Can You Deduct Mortgage Interest?

Can You Deduct Mortgage Interest?Yes — but only if you itemize deductions on your federal tax return. The home mortgage interest deduction remains one of the most valuable tax breaks for U.S. homeowners in 2026, provided you meet IRS rules on qualified loans, debt limits, and proper use of proceeds.

This guide explains exactly who qualifies, the current limits for 2025 and 2026 tax years, what counts as deductible interest, and how to claim it — all based on the latest IRS Publication 936 (for 2025 returns) and related tax law updates.

What Is the Mortgage Interest Deduction?

The mortgage interest deduction lets you subtract the interest you paid on a qualified home loan from your taxable income. It applies to interest on mortgages, second mortgages, and certain home equity debt — but only when the loan is used to buy, build, or substantially improve your home.

You must itemize deductions on Schedule A (Form 1040) to claim it. The deduction does not apply if you take the standard deduction.

Who Can Claim the Mortgage Interest Deduction in 2026?

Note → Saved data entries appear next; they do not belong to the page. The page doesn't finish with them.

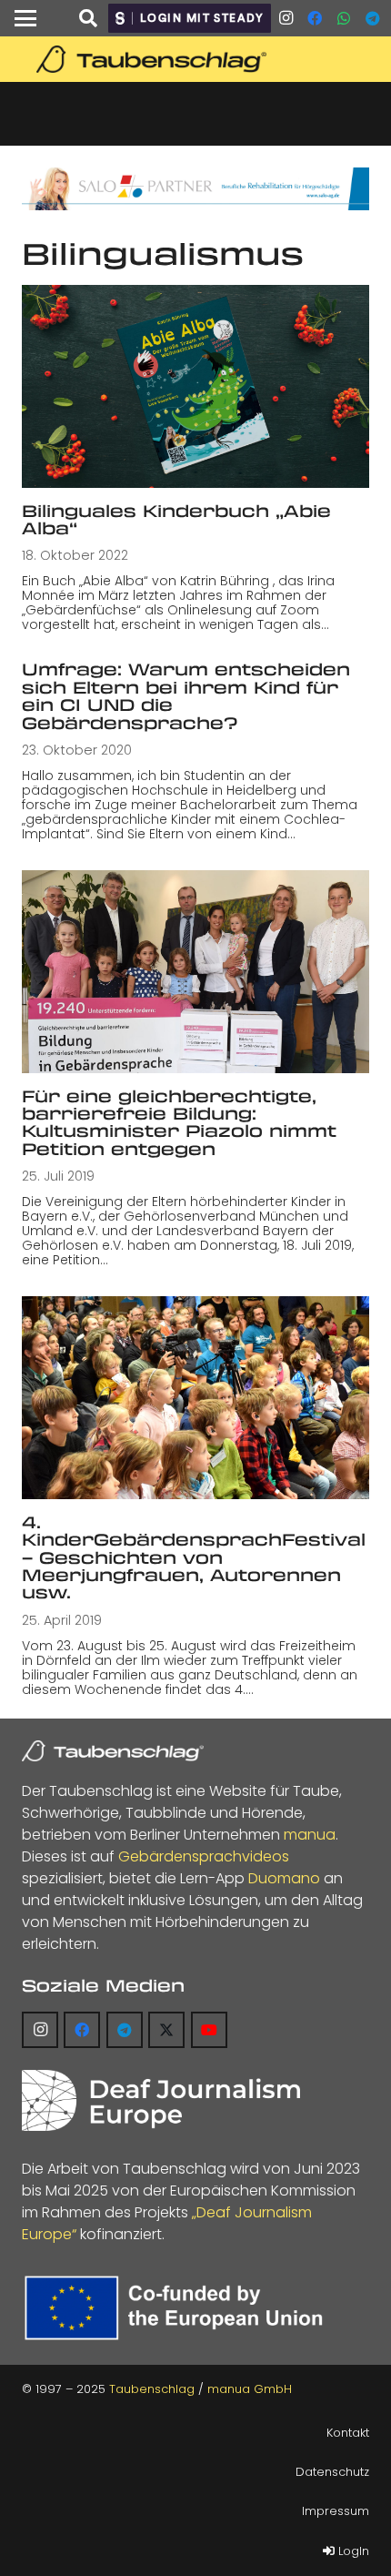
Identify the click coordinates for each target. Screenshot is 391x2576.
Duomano (284, 1878)
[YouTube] (209, 2030)
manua (310, 1834)
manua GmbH (249, 2389)
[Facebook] (314, 18)
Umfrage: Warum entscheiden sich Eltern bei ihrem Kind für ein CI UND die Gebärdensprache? (186, 695)
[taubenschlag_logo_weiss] (113, 1751)
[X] (166, 2030)
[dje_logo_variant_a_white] (161, 2100)
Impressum (335, 2511)
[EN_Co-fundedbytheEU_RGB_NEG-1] (178, 2308)
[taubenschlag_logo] (195, 59)
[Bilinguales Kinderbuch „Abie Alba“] (195, 386)
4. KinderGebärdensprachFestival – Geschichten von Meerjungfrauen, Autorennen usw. (194, 1557)
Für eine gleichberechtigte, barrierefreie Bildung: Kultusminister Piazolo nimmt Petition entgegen (179, 1122)
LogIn (352, 2551)
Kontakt (347, 2432)
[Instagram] (285, 18)
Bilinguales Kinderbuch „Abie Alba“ (176, 519)
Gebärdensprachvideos (203, 1856)
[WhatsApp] (343, 18)
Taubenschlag (152, 2389)
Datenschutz (332, 2471)
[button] (25, 18)
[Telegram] (372, 18)
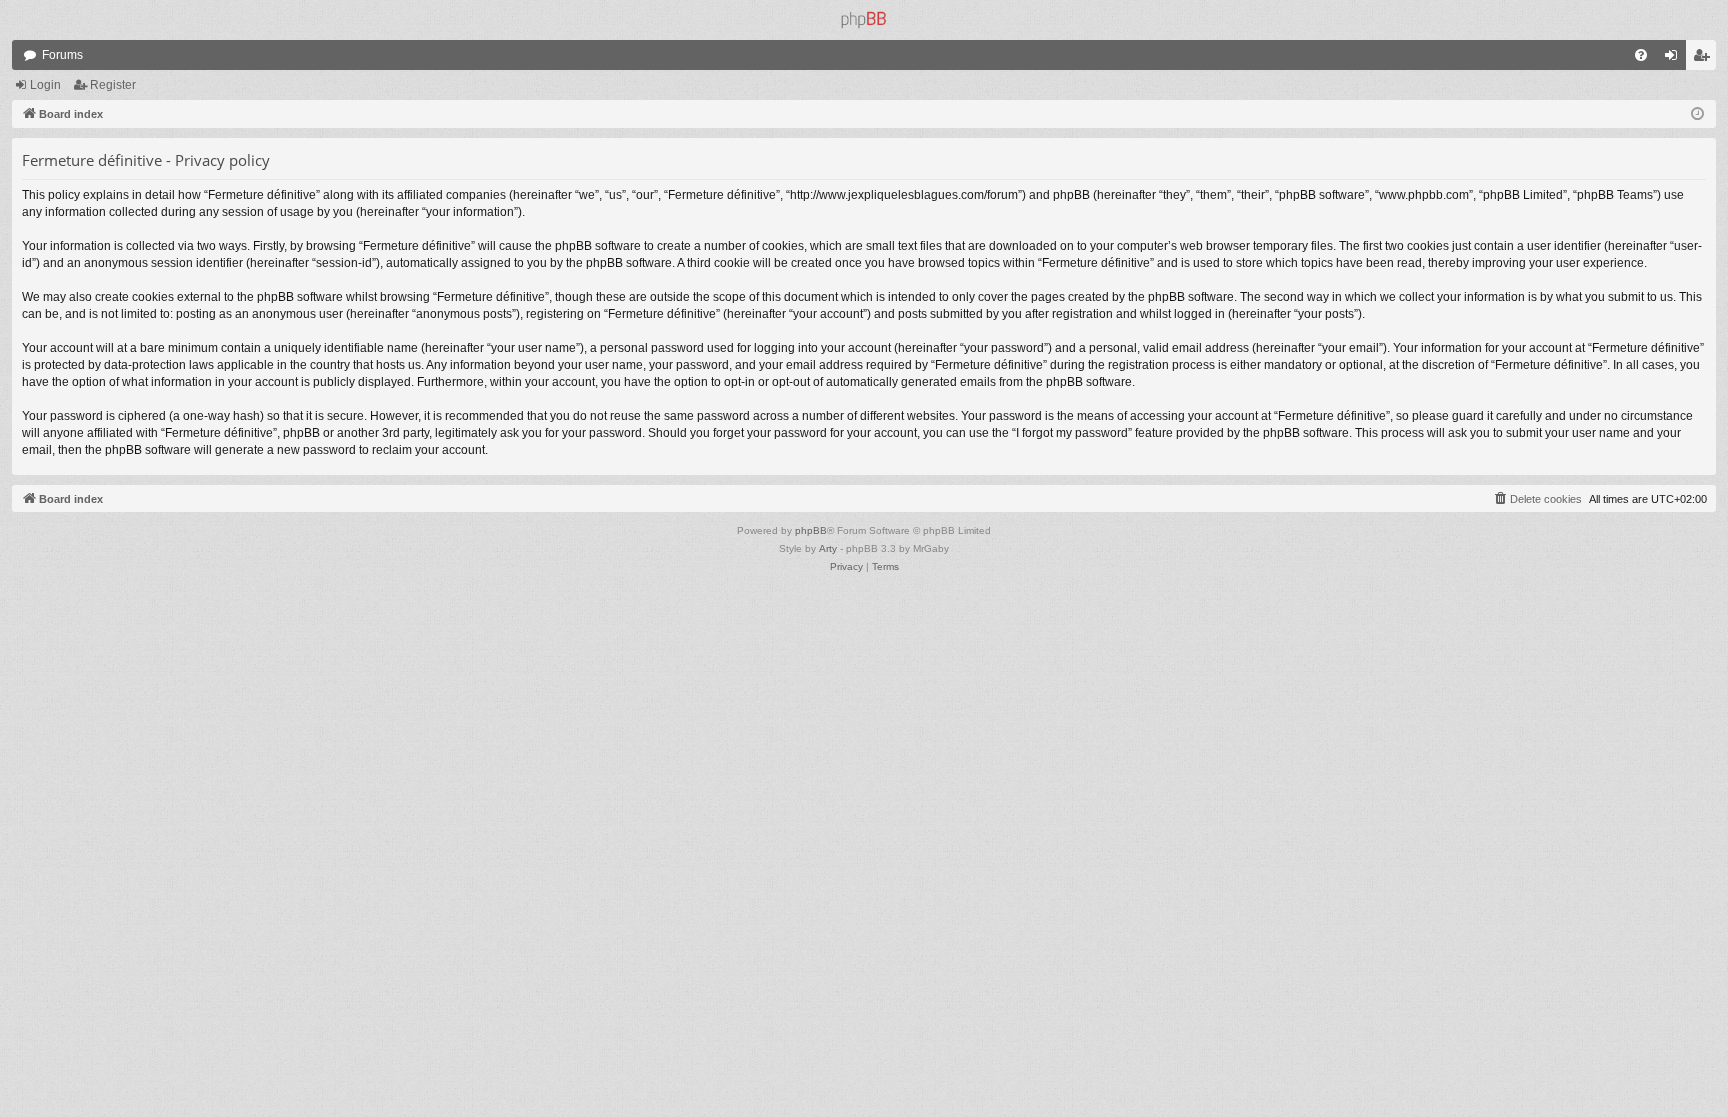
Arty (828, 548)
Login (45, 85)
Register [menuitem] (1705, 59)
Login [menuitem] (1675, 59)
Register (113, 85)
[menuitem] (1641, 55)
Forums (62, 55)
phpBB (811, 530)
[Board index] (864, 20)
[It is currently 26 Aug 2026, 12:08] (1697, 114)
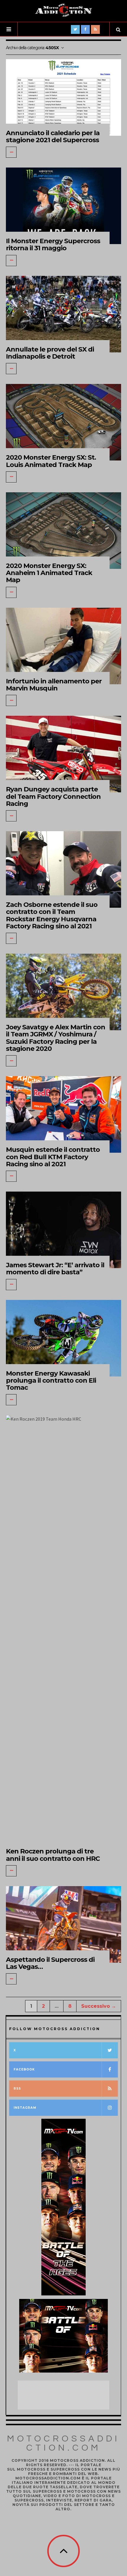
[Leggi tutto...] (11, 152)
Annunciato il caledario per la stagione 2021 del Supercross (53, 136)
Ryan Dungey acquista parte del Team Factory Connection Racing (53, 796)
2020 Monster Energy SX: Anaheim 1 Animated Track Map (49, 573)
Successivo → (98, 2006)
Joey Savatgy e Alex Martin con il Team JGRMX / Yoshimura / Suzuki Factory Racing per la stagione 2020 (55, 1038)
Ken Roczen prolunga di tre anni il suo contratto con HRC (53, 1854)
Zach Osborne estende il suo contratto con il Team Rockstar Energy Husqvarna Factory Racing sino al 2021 (51, 915)
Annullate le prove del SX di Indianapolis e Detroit (50, 352)
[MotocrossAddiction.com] (63, 10)
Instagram (25, 2108)
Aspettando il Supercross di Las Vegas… (50, 1963)
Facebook (24, 2069)
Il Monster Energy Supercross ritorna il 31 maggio (53, 244)
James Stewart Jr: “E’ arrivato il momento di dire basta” (55, 1268)
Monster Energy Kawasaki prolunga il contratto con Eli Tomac (51, 1380)
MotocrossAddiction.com (63, 2443)
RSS (17, 2088)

You qualify if you meet these three basic IRS tests:

  • You file Form 1040 or 1040-SR and itemize deductions on Schedule A.
  • The mortgage is a secured debt on a qualified home (your main home or a second home).
  • You have an ownership interest in the home.

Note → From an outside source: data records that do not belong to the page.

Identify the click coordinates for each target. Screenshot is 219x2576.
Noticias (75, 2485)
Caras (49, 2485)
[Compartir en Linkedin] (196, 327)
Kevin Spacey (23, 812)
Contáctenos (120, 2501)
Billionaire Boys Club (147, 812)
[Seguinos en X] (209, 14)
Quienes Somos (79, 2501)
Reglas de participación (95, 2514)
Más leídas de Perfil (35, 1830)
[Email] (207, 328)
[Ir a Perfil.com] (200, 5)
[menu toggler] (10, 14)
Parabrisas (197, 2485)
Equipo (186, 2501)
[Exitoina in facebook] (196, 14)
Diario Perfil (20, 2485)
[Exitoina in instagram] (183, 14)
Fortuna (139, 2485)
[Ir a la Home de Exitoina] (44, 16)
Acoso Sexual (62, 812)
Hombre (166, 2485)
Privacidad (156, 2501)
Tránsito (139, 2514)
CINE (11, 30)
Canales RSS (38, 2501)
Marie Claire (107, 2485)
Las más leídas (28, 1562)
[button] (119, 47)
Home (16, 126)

Both you and the lender must intend that the loan be repaid. Married couples filing jointly can combine their limits.

Current Mortgage Interest Deduction Limits (2025–2026 Tax Years)

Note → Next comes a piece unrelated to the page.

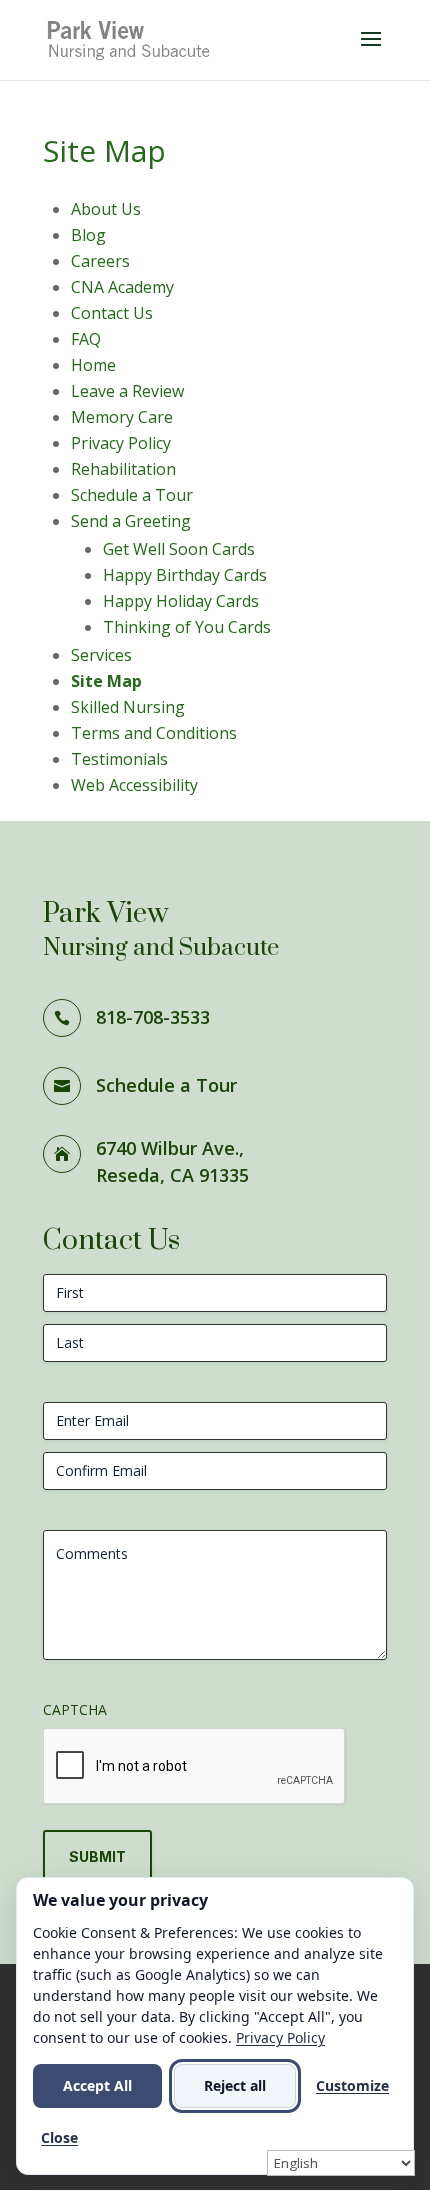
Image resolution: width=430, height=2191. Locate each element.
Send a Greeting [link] (131, 521)
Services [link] (101, 655)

The limits depend on when you took out the mortgage:

  • Loans incurred before December 16, 2017 (grandfathered debt): You can deduct interest on up to $1 million of debt ($500,000 if married filing separately).
  • Loans incurred after December 15, 2017: You can deduct interest on up to $750,000 of debt ($375,000 if married filing separately).

These dollar limits apply to the combined mortgages on your main home and second home. The $750,000 cap is now permanent thanks to the One Big Beautiful Bill Act (signed 2025), eliminating the previous sunset date.

Important: Interest on debt above these limits is generally not deductible.

What Counts as a Qualified Home and Deductible Interest?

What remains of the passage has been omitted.